By John Emmett
Church properties. We drive past, stand in front, meet outside, are gathered into and dismissed from them. They become familiar, loved places. What is our understanding of church properties – places where worship, formation, witness and service have often been associated with Godly encounters? Sometimes, the spaces and architecture of Church property, together with memories of participation in community, are woven into the fabric of our identity as persons of faith, or of a particular tradition of Christian faith.
Rev Robert Gribben wrote: “Christianity is … unafraid of matter. It worships a creative God, who has not hesitated to use tangible, visible things – water, bread and wine, light, oil, a book – to be living signs of grace, of God’s characteristic closeness to humankind. So it matters what we do in church architecture and in the furnishings of our churches. Each element, from design to manufacture, from placement to relationship, is capable of being a sacrament of God’s truth, drawing us, through the senses God has given us, closer to the One who has entered creation in Jesus Christ and remade all things” (Living Stones , 1997.)
Since 2010, the Church has been working through the influence of the Synod’s resolution that there “is a case for mission motivated development”. Building on publications, such as A Theology of Property for a pilgrim people (2008), resources have explored the implications of mission motivation for property.

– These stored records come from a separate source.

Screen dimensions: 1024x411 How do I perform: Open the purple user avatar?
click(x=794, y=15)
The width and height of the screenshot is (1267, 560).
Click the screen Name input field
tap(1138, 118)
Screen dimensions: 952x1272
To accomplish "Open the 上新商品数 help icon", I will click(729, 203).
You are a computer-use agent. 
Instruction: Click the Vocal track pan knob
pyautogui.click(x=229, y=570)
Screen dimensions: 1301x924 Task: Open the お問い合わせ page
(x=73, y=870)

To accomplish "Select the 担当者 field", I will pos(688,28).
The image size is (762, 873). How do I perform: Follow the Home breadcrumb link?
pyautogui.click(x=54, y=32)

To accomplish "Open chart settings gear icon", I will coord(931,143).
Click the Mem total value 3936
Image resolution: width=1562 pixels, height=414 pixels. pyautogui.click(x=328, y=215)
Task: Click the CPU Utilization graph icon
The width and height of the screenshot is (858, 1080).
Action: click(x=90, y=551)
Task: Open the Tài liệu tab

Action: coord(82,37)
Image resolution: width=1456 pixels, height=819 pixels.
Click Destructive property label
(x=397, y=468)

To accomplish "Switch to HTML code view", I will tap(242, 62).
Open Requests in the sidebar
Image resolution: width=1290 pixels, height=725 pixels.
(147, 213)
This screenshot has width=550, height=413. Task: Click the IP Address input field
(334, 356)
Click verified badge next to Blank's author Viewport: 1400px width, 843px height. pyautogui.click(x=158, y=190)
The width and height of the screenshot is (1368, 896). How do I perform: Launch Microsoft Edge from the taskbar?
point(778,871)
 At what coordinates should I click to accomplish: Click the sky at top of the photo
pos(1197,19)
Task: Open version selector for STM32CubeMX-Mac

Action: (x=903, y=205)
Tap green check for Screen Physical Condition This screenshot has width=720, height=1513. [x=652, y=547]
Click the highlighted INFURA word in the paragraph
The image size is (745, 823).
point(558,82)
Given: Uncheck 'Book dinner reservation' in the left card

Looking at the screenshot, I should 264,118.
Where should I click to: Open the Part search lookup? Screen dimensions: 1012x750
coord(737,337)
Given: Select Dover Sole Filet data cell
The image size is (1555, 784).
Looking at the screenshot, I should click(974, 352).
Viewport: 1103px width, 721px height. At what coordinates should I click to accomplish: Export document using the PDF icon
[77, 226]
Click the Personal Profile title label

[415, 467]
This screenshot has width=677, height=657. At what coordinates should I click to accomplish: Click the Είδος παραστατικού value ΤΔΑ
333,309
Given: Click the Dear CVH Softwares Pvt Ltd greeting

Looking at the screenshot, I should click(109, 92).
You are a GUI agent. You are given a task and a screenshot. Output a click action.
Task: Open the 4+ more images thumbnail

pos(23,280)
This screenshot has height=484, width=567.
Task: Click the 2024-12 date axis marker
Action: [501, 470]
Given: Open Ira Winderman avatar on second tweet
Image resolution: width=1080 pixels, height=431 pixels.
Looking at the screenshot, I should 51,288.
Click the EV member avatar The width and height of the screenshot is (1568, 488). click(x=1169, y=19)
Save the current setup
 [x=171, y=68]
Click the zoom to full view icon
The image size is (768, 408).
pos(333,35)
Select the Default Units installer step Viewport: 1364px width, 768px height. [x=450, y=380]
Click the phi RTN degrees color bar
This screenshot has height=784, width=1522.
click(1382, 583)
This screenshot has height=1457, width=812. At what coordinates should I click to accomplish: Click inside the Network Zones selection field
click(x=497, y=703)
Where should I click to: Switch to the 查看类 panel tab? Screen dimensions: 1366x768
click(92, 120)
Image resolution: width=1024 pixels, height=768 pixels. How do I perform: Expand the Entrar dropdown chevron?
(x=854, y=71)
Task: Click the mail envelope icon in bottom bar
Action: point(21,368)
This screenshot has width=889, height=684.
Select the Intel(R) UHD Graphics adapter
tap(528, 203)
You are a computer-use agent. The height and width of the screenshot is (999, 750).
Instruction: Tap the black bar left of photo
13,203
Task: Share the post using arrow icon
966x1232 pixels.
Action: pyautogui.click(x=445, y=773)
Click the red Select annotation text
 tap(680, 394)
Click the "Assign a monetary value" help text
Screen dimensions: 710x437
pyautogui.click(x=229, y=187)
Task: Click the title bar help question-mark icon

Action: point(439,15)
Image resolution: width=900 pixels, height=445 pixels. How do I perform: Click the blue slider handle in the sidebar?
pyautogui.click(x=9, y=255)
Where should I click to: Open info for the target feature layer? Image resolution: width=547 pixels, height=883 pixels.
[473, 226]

Explorations included: consideration of commonwealth to the UCA, understanding the practice of mission motivated development, discerning mission and the use of property, and property enabling mission. Each links back to a pivotal statement from the Theology of Property for a pilgrim people: “[Church] property is both a place and a form of proclamation.” The function of Church property is to witness to and aid in the proclamation of the gospel.
God’s mission has a Church; the Church has property through which to engage in God’s mission.
Property Applications engage various councils according to the Church’s polity. (Regulations: Section 4 Property.) Responding to the Church’s call for effective governance of property affairs, Property applications for works exceeding $1 million require substantial investigation. This includes thorough consideration of mission commitments, financial matters associated with the proposed works, and a congregation’s future through a formal business case.
The Mission Motivated Development principles – including vocation, relationships, community building, presence, story and place – provided a positive platform from which to consider mission commitments.
However, a practical diagnostic instrument was required to assist the Church’s councils and Property Board in their examination of a property application.
The Property for Mission Workbook is that instrument. After trialling in major projects and the Asset Strategy Program, the Workbook has been produced for Church councils, presbyteries and Synod’s Property Services. Users will learn about themselves. Vision will be clarified. The challenges of sustaining mission commitments will be better understood, and the complexities of managing significant Church assets for mission purposes clarified.
The Workbook respects the roles functions of each of the Councils in terms of mission. God’s mission is to be recognised and missional responses imagined – initiated first in local contexts, then regionally. Such mission is grounded in everyday relationships, reflects the particular context in which the relationships are formed and exercised, shapes people in the faith of Christ, and leads to establishing or adding to the body of Christ – the church. These are ways in which the UCA faithfully invites people to receive and enter God’s contrast society, the kingdom of God.
The Workbook does not construct mission plans or scenarios, understanding that these are functions of the Church council, presbytery and institutions of the Church. However, the Workbook assumes competent mission plans adopted by the Church council and endorsed by the presbytery. Nor does the Workbook dictate property types, or architectural elements of Church property.
In a post-Christian Australian culture, local contexts and cultures will provide backdrops in which Church properties must assist local churches and their partners to faithfully serve, witness and worship. However, the Workbook does provide some materials and exercises to assist the various councils of the Church assess Church property for its capacity to work in this manner.
The Workbook provides six easy-to-use enquiries, each accompanied by a Reporting Page. The enquires include: mission commitments and activities overview, property requirements – spaces and places, property audit and user priority, funds and finances, a property for mission assessment and a vision for property.
The results of the six inquiries inform the objectives for any property application. These objectives then become the lens through which the business case will be evaluated. Proposals will be assessed by the various councils of the Church.
The Property for Mission Workbook is one practical instrument that assists the Church to understand and provide for the function of property in the context of God’s mission.